(Stored items)
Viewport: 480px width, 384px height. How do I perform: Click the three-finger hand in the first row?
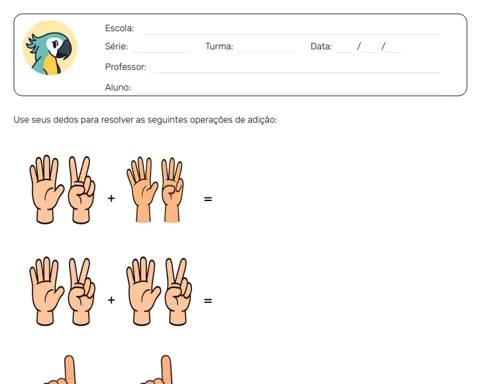(x=172, y=190)
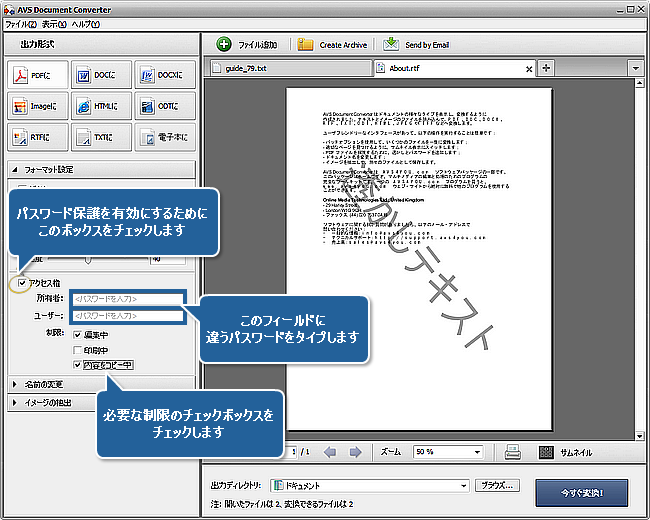This screenshot has height=520, width=650.
Task: Go to next page with right arrow
Action: coord(356,452)
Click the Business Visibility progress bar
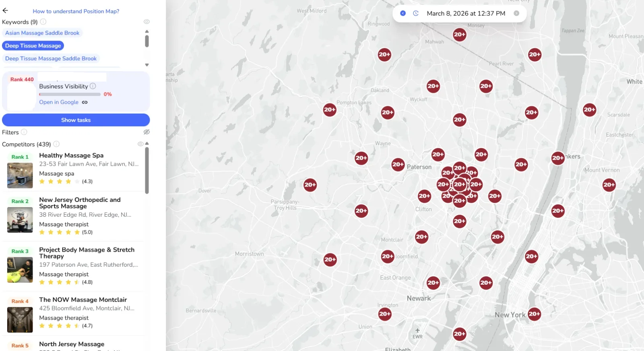The height and width of the screenshot is (351, 644). pos(70,94)
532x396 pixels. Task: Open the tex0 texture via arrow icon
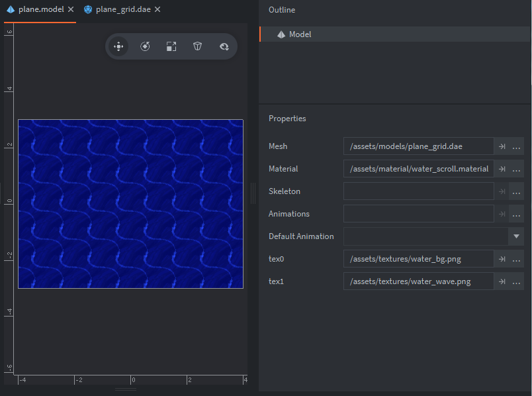pos(502,259)
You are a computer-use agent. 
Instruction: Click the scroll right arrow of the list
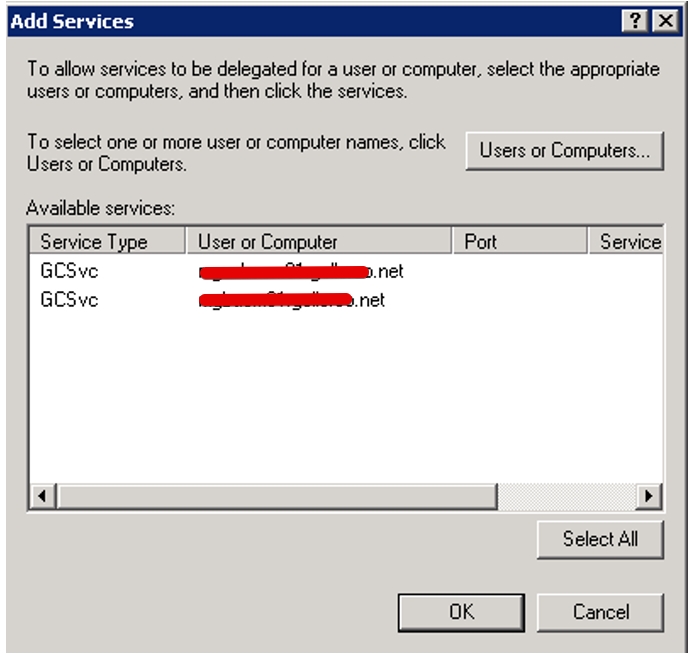point(650,495)
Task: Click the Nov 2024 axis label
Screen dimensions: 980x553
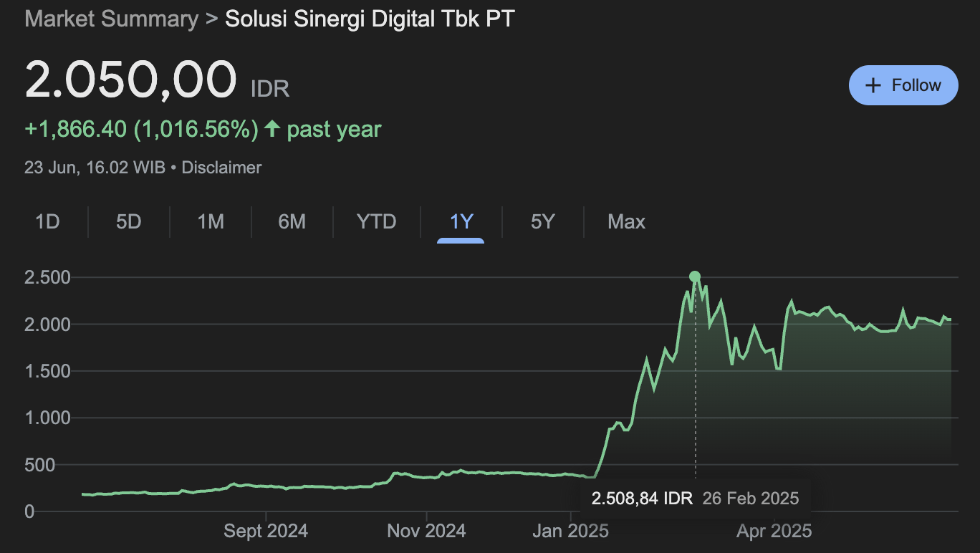Action: click(426, 531)
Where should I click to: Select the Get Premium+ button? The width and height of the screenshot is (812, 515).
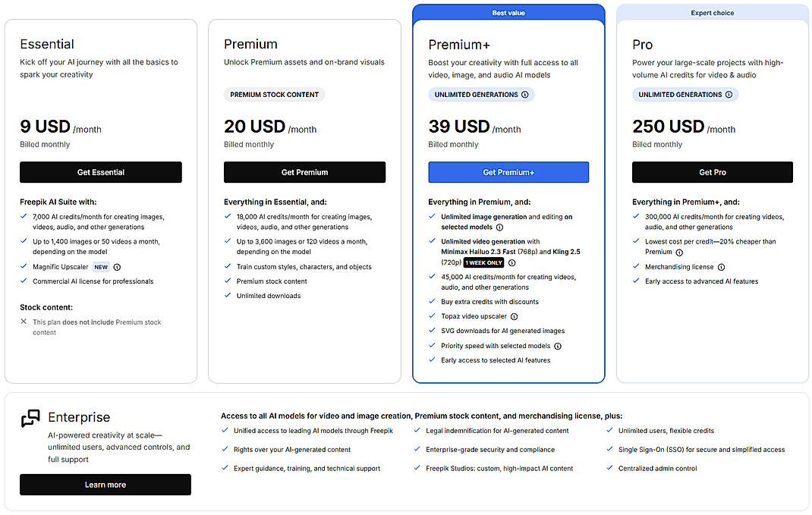pos(508,172)
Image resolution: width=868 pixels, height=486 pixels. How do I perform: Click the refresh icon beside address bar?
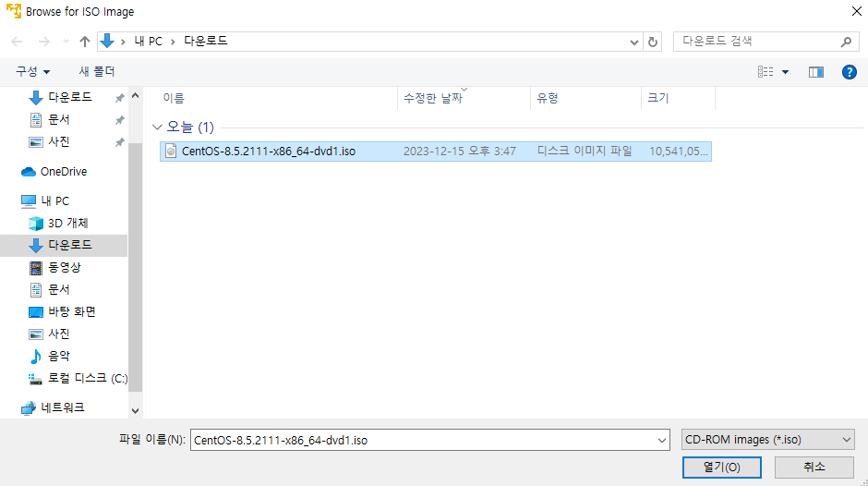(653, 42)
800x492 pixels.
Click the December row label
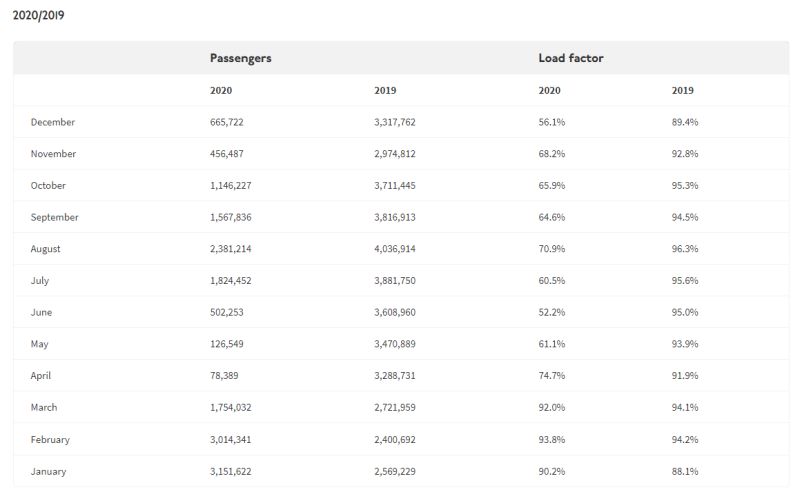click(x=53, y=122)
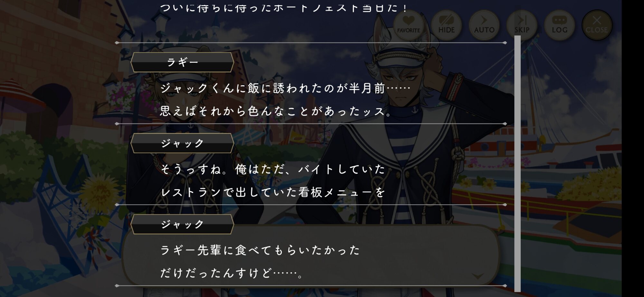Click the line レストランで出していた看板メニューを

point(273,192)
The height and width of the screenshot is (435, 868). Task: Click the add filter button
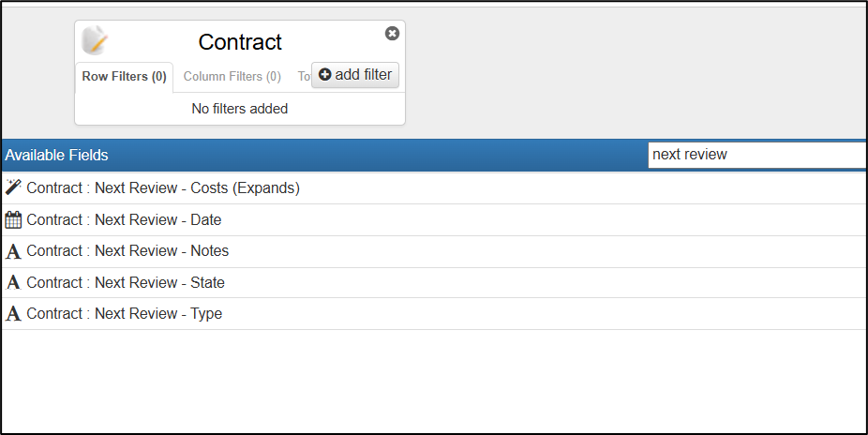tap(355, 75)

● What is expected
Your task is to reproduce exactly the lines running from the line that contains "Click the December row label" to the end of the records, pictures excluded.

● Response area
Click the December row label
click(x=53, y=122)
Click the line レストランで出していた看板メニューを

point(273,192)
The height and width of the screenshot is (435, 868). Task: Click the add filter button
tap(355, 75)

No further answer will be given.